• Extrait du document:
◆ ◆ ◆ ◆ ◆ ◆ ◆

Les hémorrhoïdes fermées s’enflent quelquefois si considérablement, qu’on en a vû, selon Lindanus, in colleg. super Hartmann. qui formoient des tumeurs grosses comme le poing, qui sortoient hors de l’anus ; mais alors il est rare qu’elles soient douloureuses.

On distingue les tumeurs causées par les hémorrhoïdes, des tumeurs qui viennent à l’anus, par d’autres causes, en ce que les premieres sont noirâtres ordinairement, par l’effet du sang veineux dont elles sont formées, & qu’elles sont compressibles, à moins que la douleur ne l’empêche, qualités que n’ont pas les condylomes, les fics, qui sont de couleur de la peau, comme charnus, & ont par conséquent plus de consistence sans la devoir à l’inflammation, comme les furoncles hémorrhoïdaux.

◆ ◆ ◆ ◆ ◆ ◆ ◆

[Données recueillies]
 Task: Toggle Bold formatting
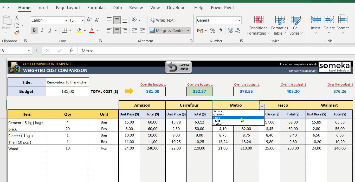pos(34,30)
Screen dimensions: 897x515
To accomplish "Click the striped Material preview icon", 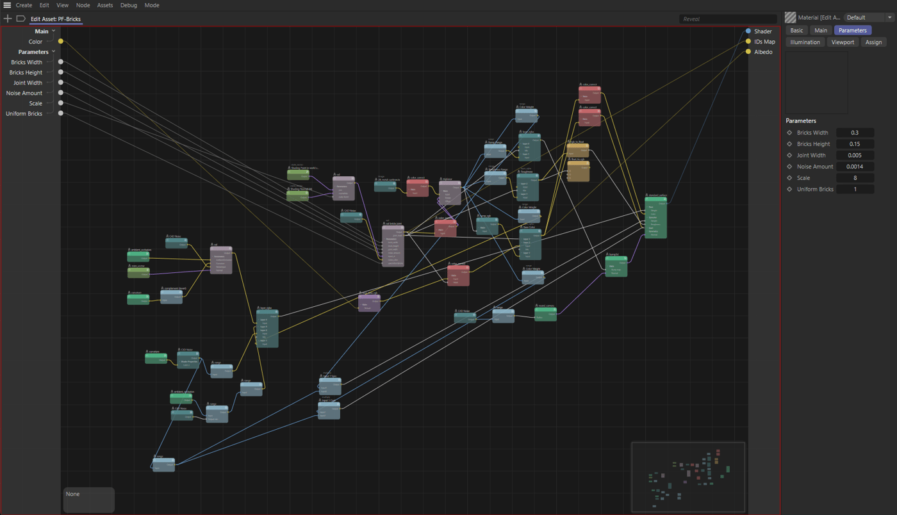I will tap(791, 18).
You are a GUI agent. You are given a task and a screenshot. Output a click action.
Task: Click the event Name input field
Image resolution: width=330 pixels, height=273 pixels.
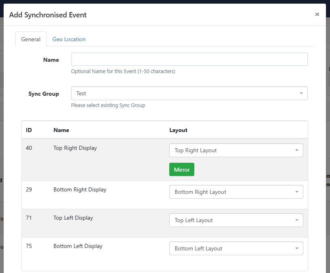[189, 59]
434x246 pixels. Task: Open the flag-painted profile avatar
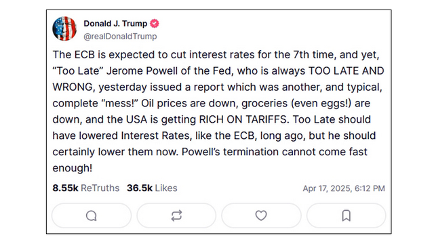[x=64, y=28]
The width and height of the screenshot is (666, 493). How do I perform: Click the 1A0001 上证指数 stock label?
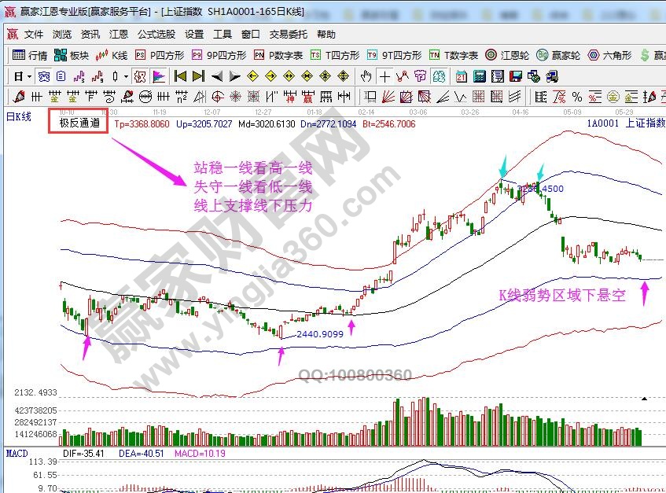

◆ ◆ ◆ ◆ ◆ ◆ ◆

• À faire:
- a) Selon l'extrait sur les hémorrhoïdes, de quelle couleur sont ordinairement les tumeurs causées par les hémorrhoïdes ?
- b) Indiquez si chacune des affirmations suivantes concorde avec l'extrait sur les hémorrhoïdes, en citant les mots décisifs : (i) Lindanus rapporte des tumeurs hémorrhoïdales grosses comme le poing ; (ii) les condylomes sont de couleur noirâtre ; (iii) les tumeurs hémorrhoïdales de cette taille sont le plus souvent douloureuses.
- c) Reprenez l'extrait sur les hémorrhoïdes là où il s'arrête et rédigez-en la suite.

• Réponses:
- a) Elles sont ordinairement noirâtres, par l'effet du sang veineux dont elles sont formées.

- b)
(i) Oui : « qui formoient des tumeurs grosses comme le poing ».
(ii) Non : « qui sont de couleur de la peau ».
(iii) Non : « il est rare qu’elles soient douloureuses ».

- c)
Les mauvais effets que causent les hémorrhoïdes, proviennent donc principalement de leur inflammation, ou du flux-de sang trop considérable. Les suites de l’inflammation sont la fievre souvent très aiguë, l’insomnie & tous les effets de la douleur ; si les hémorrhoïdes ne s’ouvrent pas pour former une hémorrhagie, ce qui se fait difficilement, dans ce cas il succede quelquefois une simple transudation sanieuse, ichoreuse, fétide, qui ne laisse pas de procurer du soulagement ; c’est comme une espece de résolution de l’humeur qui forme l’embarras inflammatoire, mais souvent au lieu d’une terminaison aussi peu fâcheuse, il suit des symptômes de bien plus grande conséquence, tels que des abscès & ses suites, ainsi qu’il a été dit des dispositions à la gangrene, au sphacele, qui se communiquent aux parties voisines à mesure qu’ils se forment dans la partie affectée, où ils font en peu de tems les progrès les plus rapides. Voyez Inflammation, Absces.

La trop grande perte de sang cause l’abattement des forces, dispose à des défaillances qui peuvent être funestes ; & si cette perte excessive est habituelle, elle peut jetter les malades dans la cachexie, l’hydropisie, &c. Voyez Hémorrhagie.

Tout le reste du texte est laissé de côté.